TypeScript Best Practices for Large Projects
February 10, 2026 · 7 min read
TypeScript has become the industry standard for large JavaScript projects. Its static type system catches errors at compile time, improves IDE support, and makes codebases dramatically more maintainable as they scale. But TypeScript's power comes with responsibility — poor TypeScript is often worse than good JavaScript. Here are the patterns that separate maintainable TypeScript projects from messy ones.
Enable Strict Mode — No Exceptions
Add "strict": true to your tsconfig.json immediately. Strict mode enables a bundle of checks: strictNullChecks prevents you from treating null/undefined as valid values, noImplicitAny forces you to type parameters explicitly, and strictFunctionTypes catches incorrect function signatures.
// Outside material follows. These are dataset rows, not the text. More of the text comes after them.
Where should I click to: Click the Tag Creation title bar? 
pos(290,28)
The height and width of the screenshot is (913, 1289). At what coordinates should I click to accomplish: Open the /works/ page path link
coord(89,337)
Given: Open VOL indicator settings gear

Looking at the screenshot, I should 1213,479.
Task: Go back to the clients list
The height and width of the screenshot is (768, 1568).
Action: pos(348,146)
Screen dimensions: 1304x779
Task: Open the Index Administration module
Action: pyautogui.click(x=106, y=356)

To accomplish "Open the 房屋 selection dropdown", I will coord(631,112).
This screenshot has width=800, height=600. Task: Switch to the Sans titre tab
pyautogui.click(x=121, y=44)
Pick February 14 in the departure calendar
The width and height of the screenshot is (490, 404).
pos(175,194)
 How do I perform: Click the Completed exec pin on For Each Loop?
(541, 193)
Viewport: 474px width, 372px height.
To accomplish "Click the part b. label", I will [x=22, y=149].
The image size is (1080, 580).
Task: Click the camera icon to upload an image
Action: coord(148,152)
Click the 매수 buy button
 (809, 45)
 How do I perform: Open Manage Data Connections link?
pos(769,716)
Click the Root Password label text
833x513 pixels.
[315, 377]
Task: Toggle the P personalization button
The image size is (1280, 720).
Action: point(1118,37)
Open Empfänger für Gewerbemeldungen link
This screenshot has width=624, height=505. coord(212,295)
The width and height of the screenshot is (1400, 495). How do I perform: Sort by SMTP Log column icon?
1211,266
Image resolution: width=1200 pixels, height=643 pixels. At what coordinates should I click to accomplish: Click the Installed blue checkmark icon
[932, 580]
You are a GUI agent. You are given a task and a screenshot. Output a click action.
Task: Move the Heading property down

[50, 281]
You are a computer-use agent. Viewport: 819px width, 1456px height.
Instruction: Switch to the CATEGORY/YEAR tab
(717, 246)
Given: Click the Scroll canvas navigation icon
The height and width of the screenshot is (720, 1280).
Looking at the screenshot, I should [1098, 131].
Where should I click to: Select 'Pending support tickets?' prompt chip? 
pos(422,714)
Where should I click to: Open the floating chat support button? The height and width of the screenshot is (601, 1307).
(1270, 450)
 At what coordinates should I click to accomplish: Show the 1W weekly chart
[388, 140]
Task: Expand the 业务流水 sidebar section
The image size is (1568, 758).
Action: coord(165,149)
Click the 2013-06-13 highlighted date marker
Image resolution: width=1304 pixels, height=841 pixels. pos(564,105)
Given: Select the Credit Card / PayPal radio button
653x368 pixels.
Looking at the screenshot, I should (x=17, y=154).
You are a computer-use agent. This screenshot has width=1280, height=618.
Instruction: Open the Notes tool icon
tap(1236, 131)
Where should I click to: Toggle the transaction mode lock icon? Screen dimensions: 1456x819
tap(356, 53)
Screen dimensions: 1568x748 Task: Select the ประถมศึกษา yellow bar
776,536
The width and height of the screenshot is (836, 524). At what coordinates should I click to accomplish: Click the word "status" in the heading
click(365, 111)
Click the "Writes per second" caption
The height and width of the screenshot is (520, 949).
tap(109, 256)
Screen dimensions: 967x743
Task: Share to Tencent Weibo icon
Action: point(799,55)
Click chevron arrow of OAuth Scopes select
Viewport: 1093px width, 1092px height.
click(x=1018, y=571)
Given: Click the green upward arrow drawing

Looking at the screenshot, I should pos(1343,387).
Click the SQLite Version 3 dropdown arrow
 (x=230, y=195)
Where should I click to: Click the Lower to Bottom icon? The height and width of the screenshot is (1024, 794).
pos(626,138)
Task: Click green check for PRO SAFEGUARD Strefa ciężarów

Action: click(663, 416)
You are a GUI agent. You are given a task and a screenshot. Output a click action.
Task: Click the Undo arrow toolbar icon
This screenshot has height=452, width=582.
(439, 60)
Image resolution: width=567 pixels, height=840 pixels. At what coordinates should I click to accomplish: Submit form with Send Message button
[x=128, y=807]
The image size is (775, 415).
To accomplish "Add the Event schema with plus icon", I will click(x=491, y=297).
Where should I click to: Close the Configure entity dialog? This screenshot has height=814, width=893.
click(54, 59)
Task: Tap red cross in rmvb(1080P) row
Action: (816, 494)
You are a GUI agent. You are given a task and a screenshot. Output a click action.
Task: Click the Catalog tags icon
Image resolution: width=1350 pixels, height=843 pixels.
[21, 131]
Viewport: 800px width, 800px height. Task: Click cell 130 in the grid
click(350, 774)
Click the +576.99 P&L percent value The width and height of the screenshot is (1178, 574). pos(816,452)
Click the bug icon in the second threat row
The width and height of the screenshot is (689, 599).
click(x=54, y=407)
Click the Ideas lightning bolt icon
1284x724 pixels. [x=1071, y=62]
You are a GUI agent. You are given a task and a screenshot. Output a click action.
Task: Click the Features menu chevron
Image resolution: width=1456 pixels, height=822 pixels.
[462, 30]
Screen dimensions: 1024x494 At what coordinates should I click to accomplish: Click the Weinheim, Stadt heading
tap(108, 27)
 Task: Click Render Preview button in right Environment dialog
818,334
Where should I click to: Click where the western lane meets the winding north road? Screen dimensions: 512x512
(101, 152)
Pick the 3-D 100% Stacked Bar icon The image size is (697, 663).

Yes, strict mode will generate more errors when you first enable it. These are real bugs that were silently hiding in your code. Fix them. Projects that skip strict mode eventually pay a heavy price in runtime errors that TypeScript could have prevented.
Let TypeScript Infer — Don't Over-Annotate
A common mistake is annotating everything explicitly, producing verbose code like const count: number = 0. TypeScript already knows 0 is a number. Over-annotation creates noise and makes code harder to read without adding safety.
Reserve explicit type annotations for function return types, exported function parameters, and places where inference would produce an overly broad type like any or unknown. Trust the type system where it works well; guide it where it doesn't.
Use Utility Types Effectively
TypeScript ships with a powerful set of utility types that reduce duplication. Partial<T> makes all properties optional. Required<T> makes them all required. Pick<T, K> creates a type with only the specified keys. Omit<T, K> excludes specified keys. Record<K, V> creates a typed dictionary.
Instead of redefining similar types repeatedly, derive them from a single source of truth using utility types. This keeps types DRY and ensures that when the base type changes, derived types stay in sync automatically.
Centralize Your Types
For larger projects, keep shared types in a dedicated /types directory at the project root. Separate types by domain — user.types.ts, product.types.ts, api.types.ts. Avoid defining the same interface in multiple files, which inevitably leads to drift as the project evolves.
For monorepos or projects with separate frontend/backend packages, consider a shared types package that both packages import from. This is especially powerful for ensuring API request/response shapes match between client and server.
Avoid any — Use unknown Instead
any is a TypeScript escape hatch that disables all type checking for a value. Once a value is any, TypeScript can no longer protect you from mistakes involving it. Use unknown instead when you genuinely don't know a type at compile time — it forces you to perform narrowing checks before using the value, maintaining type safety.
If you find yourself using any frequently, it's a signal that your types aren't well-designed. Address the root cause rather than suppressing the type errors.
Consistent Naming Conventions
Adopt clear, project-wide conventions: PascalCase for interfaces and type aliases (UserProfile, ApiResponse), camelCase for variables and function parameters. Don't prefix interfaces with I (e.g., IUser) — this is an outdated convention that TypeScript's own guidelines advise against.
Conclusion
TypeScript's value is proportional to how seriously you take it. Projects that use it loosely — with any everywhere and strict mode off — get little benefit. Projects that follow these practices get a codebase that's measurably easier to refactor, less prone to runtime errors, and far more welcoming to new team members. Invest in your TypeScript discipline early; it pays compounding dividends.